In practice, this means that viewers are subjected to a series of familiar scares subverted by wacky hijinks, with the flick featuring everything from a humorous recreation of the iconic fan-camera from Paranormal Activity 3 to bizarre dance numbers replacing Katy’s late-night trances from Oren Peli’s original movie.

Your enjoyment of these antics will obviously depend on how accepting you are of Wayans’ patented brand of crass comedy. From advanced potty humor to some exaggerated racial commentary – including a clever moment where Malcom actually attempts to move out of the titular haunted house because he’s not white enough to deal with the haunting – it’s not all that surprising that the flick wound up with a 10% rating on Rotten Tomatoes despite making a killing at the box office.

However, while this isn’t my preferred kind of humor, I think the inherent limitations of Found Footage ended up curtailing the usual excesses present in this kind of parody, with the filmmakers being forced to focus on character-based comedy and a smaller scale story. This is why I mostly appreciate the love-hate rapport between Kisha and Malcom even if it wouldn’t translate to a healthy relationship in real life.

Of course, the jokes themselves can also be pretty entertaining on their own, with cartoony gags like the ghost getting high with the protagonists (complete with smoke-filled invisible lungs) and a series of silly The Exorcist homages towards the end of the movie. The major issue here is that these legitimately funny and genre-specific jokes are often accompanied by repetitive attempts at low-brow humor that you could find in any other cheap comedy.

Not a good idea.

Not only are some of these painfully drawn out “jokes” incredibly unfunny, but they can also be remarkably offensive in some cases. There are some pretty insensitive allusions to sexual assault here, as well as a collection of secondary characters defined by negative racial stereotypes (even though I chuckled heartily when the Latina maid was revealed to have been faking her poor English the entire time).

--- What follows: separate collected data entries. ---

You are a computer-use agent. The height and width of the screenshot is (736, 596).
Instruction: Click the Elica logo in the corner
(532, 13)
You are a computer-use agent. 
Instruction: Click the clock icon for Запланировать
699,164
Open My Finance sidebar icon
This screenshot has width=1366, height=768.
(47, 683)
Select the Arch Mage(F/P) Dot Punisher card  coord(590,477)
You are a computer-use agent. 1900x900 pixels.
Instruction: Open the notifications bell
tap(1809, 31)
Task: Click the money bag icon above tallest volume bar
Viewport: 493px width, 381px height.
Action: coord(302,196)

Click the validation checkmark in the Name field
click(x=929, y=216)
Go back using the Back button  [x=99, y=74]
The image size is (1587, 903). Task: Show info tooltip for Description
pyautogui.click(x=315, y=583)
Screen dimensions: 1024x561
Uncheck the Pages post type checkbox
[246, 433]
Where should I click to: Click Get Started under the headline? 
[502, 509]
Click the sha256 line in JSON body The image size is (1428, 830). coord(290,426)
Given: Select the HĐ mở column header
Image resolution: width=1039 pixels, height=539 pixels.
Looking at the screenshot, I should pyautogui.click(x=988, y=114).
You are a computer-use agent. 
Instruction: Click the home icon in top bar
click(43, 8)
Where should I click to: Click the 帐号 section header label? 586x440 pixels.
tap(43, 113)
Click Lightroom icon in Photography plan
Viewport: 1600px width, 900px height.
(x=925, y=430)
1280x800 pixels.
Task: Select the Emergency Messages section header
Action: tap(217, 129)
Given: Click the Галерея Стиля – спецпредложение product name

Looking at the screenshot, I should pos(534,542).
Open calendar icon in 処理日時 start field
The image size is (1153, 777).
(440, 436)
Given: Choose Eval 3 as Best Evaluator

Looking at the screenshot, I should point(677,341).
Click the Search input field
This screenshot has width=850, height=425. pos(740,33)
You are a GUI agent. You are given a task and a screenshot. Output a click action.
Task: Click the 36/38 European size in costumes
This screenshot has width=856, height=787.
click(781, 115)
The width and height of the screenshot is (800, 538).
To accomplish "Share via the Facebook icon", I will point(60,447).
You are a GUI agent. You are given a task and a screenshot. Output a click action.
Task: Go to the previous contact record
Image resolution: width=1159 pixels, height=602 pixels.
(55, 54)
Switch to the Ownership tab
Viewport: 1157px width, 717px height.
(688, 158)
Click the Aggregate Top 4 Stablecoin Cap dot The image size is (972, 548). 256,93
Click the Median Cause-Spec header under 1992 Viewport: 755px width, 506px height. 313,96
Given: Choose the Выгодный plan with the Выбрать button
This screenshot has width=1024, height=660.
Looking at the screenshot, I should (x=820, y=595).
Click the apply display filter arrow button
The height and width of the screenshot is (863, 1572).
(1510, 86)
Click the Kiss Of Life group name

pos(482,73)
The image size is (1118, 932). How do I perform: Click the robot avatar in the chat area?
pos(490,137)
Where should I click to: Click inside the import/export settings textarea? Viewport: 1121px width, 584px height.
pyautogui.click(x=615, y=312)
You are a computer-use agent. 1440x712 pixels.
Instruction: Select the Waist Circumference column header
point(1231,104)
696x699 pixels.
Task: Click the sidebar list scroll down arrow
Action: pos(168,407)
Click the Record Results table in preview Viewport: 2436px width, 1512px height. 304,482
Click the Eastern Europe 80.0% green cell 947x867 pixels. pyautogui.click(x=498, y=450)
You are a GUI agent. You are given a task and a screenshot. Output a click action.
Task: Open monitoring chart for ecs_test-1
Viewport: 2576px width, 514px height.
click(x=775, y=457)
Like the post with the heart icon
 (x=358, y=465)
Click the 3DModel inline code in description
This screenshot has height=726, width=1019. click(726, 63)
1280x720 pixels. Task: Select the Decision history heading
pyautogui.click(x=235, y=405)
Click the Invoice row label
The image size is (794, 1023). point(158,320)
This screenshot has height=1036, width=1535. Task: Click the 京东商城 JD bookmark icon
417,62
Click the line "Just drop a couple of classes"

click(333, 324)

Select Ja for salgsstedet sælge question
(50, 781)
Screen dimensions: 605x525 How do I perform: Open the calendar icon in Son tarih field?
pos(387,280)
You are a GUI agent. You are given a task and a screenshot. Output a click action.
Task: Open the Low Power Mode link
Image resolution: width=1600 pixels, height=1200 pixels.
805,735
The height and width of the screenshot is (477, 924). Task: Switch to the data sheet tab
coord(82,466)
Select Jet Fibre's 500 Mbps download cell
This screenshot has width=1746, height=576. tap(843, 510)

Cinephiles often claim that increasingly sloppy writing led to audiences giving up on spoof movies, but the fact is that many of the more beloved examples of the genre contain some of the same issues as later films like A Haunted House – it’s just that we as an audience have (mostly) grown up and are now demanding more from our comedy. However, this isn’t the case everywhere, as – much like the Elves from Lord of the Rings – spoof movies never really died, they simply diminished.

A Haunted House made so much money that they immediately started working on a second one that released the following year (to even worse reviews), and the same team would later collaborate once again on yet another spoof, 50 Shades of Black. This kind of film clearly still exists and still makes a lot of money (especially here in Brazil), they just don’t have the same cultural impact that they used to in a pre-social-media-humor world.

At the end of the day, A Haunted House is no comedic masterpiece, failing to live up to the laugh-out-loud thrills of films like Scary Movie 3, but it’s also not the trainwreck that most critics made it out to be back in 2013. Comedy is extremely subjective, and while the raunchy humor behind this flick definitely isn’t for everyone, I still think that this satirical romp is mostly harmless fun that might entertain Found Footage fans that don’t take themselves too seriously.